→ Data for this task
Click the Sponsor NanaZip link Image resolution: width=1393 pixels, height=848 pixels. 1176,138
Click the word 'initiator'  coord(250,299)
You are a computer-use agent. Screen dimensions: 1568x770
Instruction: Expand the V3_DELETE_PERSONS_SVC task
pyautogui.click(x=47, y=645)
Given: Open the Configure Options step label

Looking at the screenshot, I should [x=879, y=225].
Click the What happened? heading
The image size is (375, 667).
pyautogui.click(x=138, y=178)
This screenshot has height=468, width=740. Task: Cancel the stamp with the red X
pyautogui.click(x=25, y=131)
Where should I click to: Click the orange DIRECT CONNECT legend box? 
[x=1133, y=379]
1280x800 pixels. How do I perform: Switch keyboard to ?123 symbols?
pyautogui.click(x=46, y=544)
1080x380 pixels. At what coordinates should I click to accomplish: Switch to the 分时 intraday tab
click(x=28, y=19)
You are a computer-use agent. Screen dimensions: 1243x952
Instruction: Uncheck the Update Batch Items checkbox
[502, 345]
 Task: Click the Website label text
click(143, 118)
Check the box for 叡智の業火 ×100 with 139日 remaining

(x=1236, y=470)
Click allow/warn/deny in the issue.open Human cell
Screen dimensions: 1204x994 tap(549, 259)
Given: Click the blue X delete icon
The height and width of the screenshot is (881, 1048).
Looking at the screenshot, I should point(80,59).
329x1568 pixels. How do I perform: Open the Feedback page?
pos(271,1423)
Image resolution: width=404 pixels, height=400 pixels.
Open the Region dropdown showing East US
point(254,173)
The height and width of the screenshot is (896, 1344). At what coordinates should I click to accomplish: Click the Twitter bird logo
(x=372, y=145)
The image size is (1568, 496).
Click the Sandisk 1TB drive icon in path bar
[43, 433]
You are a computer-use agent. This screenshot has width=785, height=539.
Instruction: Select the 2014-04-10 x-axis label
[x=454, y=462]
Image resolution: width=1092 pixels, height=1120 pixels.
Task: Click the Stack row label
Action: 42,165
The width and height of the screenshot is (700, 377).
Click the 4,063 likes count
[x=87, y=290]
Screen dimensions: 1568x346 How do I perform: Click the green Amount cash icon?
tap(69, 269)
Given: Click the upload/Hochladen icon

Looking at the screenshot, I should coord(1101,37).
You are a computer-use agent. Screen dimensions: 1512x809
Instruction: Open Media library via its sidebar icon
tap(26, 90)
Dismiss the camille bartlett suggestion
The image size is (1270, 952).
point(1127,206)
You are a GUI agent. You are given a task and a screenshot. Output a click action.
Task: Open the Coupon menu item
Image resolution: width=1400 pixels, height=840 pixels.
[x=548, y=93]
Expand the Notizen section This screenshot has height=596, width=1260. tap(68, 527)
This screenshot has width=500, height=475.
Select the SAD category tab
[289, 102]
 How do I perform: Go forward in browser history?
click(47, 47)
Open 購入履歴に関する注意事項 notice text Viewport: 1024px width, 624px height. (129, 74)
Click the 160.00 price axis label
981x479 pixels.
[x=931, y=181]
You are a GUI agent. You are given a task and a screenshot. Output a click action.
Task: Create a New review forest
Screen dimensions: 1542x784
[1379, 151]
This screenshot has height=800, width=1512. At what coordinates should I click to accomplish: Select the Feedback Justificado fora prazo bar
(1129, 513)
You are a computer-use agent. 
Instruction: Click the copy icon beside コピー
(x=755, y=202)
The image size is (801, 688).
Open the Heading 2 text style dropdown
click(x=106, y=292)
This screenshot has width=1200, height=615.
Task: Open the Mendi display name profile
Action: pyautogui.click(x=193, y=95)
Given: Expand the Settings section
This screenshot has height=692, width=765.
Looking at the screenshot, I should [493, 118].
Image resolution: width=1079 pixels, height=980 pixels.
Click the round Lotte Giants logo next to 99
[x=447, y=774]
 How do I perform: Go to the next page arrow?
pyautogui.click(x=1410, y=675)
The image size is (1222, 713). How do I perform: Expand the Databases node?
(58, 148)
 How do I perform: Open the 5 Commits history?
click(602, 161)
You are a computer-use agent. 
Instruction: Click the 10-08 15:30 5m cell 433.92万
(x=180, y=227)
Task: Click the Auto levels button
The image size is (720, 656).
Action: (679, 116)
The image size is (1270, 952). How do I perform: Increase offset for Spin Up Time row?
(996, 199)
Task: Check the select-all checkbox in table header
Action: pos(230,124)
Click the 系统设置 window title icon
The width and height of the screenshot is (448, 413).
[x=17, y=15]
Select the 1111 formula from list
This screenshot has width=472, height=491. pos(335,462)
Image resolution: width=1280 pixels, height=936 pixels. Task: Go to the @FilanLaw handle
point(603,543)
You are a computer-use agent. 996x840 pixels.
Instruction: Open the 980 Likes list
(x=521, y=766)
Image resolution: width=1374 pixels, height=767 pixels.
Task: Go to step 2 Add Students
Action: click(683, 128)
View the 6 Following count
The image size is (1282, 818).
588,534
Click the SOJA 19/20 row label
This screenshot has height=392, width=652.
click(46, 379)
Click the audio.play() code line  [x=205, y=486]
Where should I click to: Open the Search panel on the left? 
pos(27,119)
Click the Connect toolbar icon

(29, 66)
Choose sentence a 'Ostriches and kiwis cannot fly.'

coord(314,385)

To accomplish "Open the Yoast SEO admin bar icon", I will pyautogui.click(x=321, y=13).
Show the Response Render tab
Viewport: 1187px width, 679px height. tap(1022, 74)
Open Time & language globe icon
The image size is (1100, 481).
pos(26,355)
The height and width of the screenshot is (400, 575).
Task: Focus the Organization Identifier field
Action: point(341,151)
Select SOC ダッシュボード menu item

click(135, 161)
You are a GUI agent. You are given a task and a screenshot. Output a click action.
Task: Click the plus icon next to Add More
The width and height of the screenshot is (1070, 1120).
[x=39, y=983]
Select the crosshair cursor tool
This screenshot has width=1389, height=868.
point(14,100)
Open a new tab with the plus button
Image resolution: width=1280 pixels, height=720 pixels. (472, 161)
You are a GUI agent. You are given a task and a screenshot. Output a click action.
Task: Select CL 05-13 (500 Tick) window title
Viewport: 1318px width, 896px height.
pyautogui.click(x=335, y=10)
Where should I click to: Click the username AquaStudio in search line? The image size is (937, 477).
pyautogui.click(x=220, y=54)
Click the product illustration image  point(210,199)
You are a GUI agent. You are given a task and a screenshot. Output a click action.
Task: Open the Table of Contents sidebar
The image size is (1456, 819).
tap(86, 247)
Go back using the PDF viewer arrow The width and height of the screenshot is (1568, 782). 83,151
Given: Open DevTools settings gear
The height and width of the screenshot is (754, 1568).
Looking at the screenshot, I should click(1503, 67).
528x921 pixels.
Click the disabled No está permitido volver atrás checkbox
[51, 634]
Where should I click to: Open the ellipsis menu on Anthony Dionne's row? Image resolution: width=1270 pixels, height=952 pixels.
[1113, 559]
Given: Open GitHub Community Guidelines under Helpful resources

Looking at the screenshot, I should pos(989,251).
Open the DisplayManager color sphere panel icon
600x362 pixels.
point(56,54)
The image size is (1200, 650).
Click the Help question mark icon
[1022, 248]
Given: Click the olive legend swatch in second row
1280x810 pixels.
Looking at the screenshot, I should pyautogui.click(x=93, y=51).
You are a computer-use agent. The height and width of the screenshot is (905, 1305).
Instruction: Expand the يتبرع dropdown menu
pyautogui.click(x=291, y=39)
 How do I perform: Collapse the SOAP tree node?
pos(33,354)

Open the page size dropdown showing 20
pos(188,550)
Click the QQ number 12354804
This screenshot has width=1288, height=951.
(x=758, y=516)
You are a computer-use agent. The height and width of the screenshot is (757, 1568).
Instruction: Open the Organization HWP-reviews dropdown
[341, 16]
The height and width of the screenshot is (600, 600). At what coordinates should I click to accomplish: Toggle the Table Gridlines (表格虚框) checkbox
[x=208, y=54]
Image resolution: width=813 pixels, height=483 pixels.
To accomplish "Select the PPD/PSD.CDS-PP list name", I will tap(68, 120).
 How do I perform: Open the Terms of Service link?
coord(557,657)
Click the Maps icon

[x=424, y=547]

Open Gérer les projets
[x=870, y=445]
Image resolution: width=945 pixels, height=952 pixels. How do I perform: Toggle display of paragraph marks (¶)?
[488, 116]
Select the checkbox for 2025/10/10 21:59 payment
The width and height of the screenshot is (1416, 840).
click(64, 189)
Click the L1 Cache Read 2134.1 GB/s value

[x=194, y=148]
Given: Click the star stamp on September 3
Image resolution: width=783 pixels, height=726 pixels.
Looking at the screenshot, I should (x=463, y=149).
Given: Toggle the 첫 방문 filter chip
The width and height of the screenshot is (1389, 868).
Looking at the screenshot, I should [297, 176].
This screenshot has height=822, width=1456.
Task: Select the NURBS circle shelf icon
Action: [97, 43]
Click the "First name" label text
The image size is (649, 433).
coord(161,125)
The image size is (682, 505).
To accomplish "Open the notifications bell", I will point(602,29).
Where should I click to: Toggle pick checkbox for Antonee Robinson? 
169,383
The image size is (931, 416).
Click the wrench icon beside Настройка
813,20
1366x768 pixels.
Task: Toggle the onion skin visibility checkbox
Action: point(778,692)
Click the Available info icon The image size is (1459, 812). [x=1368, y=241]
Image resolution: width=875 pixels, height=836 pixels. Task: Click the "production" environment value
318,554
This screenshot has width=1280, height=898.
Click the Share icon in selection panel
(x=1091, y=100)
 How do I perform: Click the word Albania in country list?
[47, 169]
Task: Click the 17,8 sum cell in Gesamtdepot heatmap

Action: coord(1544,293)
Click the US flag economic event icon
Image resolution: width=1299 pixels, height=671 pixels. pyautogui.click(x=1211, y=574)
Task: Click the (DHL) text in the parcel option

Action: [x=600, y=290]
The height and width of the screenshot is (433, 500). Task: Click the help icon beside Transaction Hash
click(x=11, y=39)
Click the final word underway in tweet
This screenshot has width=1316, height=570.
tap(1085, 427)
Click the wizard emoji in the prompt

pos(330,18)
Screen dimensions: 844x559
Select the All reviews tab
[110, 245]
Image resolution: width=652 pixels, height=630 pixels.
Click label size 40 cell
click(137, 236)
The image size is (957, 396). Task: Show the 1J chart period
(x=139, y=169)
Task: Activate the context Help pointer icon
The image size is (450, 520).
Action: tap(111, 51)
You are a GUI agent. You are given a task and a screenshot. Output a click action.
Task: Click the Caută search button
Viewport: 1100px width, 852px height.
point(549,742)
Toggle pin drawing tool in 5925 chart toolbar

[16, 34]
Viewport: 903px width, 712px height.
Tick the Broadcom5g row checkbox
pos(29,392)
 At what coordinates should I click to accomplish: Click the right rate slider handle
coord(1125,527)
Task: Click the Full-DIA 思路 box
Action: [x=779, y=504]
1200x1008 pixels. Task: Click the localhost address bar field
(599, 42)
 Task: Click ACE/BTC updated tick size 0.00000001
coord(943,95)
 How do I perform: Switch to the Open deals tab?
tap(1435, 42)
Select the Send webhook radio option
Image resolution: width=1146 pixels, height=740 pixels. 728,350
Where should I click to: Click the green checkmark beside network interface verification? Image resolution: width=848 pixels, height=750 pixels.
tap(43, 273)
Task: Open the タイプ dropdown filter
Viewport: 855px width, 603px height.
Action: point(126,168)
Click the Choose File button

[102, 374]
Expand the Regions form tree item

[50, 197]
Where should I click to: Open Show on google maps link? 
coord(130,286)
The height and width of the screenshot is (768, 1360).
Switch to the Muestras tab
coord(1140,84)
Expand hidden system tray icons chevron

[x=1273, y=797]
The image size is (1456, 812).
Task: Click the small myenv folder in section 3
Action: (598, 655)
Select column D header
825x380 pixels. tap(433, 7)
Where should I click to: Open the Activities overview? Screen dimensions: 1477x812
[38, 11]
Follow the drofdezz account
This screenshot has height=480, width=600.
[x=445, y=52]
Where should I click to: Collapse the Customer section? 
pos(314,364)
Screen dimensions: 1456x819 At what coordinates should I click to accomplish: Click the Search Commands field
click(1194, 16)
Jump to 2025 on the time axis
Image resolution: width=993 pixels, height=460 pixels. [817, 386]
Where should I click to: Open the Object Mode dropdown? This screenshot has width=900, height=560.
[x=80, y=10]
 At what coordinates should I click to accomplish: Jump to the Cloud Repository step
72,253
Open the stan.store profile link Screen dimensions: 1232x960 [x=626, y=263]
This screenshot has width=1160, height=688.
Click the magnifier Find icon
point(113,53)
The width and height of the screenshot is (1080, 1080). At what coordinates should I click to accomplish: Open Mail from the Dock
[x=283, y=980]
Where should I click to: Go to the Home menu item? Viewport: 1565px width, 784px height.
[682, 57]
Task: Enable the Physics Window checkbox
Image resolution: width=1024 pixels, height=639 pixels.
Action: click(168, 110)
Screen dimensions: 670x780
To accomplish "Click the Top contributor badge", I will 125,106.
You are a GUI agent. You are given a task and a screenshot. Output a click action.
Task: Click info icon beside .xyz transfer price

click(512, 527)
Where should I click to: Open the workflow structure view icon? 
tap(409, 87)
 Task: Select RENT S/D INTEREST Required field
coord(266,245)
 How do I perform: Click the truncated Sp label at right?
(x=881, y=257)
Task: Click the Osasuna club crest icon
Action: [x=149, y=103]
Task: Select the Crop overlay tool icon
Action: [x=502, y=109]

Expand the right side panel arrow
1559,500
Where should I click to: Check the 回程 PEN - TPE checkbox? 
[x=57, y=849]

→ Written instruction
Please recast the entries, starting with the line containing "Where should I click to: Click the orange" and going on through the line containing "click(x=28, y=19)", as a Markdown table with the columns Index and Content. Number each line and leave out any blank ones.

→ Reply
| Index | Content |
|---|---|
| 1 | Where should I click to: Click the orange DIRECT CONNECT legend box?  |
| 2 | [x=1133, y=379] |
| 3 | 1280x800 pixels. How do I perform: Switch keyboard to ?123 symbols? |
| 4 | pyautogui.click(x=46, y=544) |
| 5 | 1080x380 pixels. At what coordinates should I click to accomplish: Switch to the 分时 intraday tab |
| 6 | click(x=28, y=19) |